[Grok-dev] Re: Recipe for "egg-like" reuse?

Martijn Faassen faassen at startifact.com
Tue Apr 8 15:41:40 EDT 2008


Sebastian Ware wrote:
> 8 apr 2008 kl. 17.33 skrev Uli Fouquet:
>> If you want your AddApp to be registered completely, edit buildout.cfg
>> and register your additional app in the [app] section::
> 
> 
> I have come to the point where I can create an instance of my MasterApp 
> in the grok admin interface. However, the application won't find the 
> views I have in my AddApp, eventhough the application class of MasterApp 
> has inherited from a class of AddApp for which these views should be 
> registered (through grok.context).

I don't see evidence of this in your example: the Edit view is attached 
to the ProtonCMS model, which doesn't inherit from Navicast at all.

> MasterApp:
> 
> class Navicast(grok.Application, ProtonCMS):
> [snip]
> 
> AddApp:
> 
> class ProtonCMS(grok.Container):
> [snip]
> 
> class Edit(grok.EditForm, protonbase.ProtonEdit):
>     grok.context(ProtonCMS)
>     [snip]
> 
> And I would expect to be able to access the edit view through:
> 
>   http://localhost:8080/application/edit
> 
> But I get a "The page that you are trying to access is not available"

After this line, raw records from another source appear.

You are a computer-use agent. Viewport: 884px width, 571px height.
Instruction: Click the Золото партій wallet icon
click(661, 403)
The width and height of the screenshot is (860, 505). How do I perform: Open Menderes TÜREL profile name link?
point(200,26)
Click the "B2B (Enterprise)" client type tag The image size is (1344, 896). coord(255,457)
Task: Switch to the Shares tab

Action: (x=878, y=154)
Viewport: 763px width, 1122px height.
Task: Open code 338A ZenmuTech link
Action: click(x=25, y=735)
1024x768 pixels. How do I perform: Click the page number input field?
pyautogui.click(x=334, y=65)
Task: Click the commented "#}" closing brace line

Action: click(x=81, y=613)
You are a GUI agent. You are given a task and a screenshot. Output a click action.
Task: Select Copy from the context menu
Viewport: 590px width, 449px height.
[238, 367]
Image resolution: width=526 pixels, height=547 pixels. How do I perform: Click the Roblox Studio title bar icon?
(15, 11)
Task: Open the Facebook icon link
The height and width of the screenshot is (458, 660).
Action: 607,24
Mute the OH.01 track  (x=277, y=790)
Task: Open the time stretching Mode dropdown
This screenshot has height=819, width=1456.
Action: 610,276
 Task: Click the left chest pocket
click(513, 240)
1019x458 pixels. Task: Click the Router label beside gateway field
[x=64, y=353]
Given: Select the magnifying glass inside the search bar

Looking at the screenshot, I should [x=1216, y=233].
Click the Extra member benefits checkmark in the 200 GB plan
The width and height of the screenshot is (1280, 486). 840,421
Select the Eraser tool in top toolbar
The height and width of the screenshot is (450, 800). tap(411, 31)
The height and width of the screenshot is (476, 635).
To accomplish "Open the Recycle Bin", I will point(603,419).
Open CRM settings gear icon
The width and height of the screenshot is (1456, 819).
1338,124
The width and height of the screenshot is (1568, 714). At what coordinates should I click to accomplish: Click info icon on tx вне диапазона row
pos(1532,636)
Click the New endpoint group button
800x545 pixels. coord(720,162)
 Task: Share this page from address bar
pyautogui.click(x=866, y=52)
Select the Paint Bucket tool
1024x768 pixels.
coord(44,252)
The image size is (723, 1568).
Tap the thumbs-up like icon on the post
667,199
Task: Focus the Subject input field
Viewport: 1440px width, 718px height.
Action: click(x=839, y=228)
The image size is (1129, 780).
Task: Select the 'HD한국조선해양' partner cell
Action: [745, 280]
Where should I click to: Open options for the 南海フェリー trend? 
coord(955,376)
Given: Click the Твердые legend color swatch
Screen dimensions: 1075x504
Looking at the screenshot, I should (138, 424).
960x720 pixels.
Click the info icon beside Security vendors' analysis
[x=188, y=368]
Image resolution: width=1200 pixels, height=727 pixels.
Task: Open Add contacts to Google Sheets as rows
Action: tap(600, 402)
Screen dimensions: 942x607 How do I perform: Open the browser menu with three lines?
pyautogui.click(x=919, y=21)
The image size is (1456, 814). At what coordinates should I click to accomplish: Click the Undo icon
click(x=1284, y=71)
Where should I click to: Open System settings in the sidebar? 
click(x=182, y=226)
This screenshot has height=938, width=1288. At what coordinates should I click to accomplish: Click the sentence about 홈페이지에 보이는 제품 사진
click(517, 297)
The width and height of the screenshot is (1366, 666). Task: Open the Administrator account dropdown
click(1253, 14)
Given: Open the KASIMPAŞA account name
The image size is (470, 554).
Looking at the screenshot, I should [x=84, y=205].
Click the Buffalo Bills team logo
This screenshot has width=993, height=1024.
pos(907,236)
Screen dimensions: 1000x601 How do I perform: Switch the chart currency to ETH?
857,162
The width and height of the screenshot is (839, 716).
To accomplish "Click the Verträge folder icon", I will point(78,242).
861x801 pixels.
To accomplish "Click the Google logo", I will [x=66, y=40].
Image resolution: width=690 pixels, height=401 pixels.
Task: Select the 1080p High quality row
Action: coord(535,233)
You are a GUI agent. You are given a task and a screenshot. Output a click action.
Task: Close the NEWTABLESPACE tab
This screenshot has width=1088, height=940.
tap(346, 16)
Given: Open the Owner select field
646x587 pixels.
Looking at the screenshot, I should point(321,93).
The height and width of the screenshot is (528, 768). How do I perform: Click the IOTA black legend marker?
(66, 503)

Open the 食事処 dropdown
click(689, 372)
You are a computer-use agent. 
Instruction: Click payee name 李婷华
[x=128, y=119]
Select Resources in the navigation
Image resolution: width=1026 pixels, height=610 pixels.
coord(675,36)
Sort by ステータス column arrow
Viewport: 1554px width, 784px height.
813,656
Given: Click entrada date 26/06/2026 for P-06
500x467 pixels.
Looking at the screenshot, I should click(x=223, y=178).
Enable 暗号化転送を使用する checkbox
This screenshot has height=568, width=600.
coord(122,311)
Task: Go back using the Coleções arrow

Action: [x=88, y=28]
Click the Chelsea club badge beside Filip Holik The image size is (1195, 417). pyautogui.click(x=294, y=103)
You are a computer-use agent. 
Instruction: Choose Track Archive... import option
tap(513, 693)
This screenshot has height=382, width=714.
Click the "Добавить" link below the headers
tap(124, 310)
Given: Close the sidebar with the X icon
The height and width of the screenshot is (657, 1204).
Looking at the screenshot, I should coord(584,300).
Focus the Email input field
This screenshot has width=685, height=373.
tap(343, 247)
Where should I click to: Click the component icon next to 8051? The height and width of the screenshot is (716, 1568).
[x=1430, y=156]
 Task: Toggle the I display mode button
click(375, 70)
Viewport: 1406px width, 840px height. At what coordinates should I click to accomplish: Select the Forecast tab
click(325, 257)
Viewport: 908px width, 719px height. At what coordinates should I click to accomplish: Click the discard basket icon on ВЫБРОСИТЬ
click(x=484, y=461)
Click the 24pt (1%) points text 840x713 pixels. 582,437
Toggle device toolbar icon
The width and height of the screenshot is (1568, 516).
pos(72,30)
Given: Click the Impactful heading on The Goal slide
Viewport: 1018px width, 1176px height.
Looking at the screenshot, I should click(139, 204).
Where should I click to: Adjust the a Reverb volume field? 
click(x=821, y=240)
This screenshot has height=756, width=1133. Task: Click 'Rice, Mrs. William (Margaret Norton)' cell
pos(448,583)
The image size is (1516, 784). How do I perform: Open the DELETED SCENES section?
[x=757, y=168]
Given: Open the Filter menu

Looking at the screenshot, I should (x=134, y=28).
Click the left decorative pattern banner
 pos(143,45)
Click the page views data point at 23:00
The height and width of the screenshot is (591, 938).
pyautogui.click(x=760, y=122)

If you want to *extend* the MasterApp program from your AddApp program, 
you need to either share the class you extend, or the interface. You'll 
have to do either one of these:

AddApp:

from masterapp.app import Navicast

class Edit(...):
     grok.context(Navicast)

Or alternatively it might be time to start definining an interface in 
MasterApp and then expand that:

MasterApp:

from masterapp.interfaces import INavicast

class NaviCast(....)
     grok.implements(INavicast)

from masterapp.interfaces import INavicast

class Edit(...)
     grok.context(INavicast)

Grok has to know that you're extending the original application in some 
way. This can be done because you hook up things to the same interface 
or class. At some point, using explicit interfaces may start to be a win 
here, as you can explicitly define how your core can be expanded by an 
extension. In both cases your extension needs to know about your core 
(at least about its interfaces), but that's pretty natural since you're 
going to add views to it.

If you really want to start getting abstract you could create a third 
package that just defines the interfaces, then have your core implement 
it, and your extension expand them. They then don't need to explicitly 
refer to each other. As long as your extension only uses things defined 
in the interfaces, you can replace the core with another implementation 
with the same interface without having to change the extension at all. 
All this is probably overkill right now, though.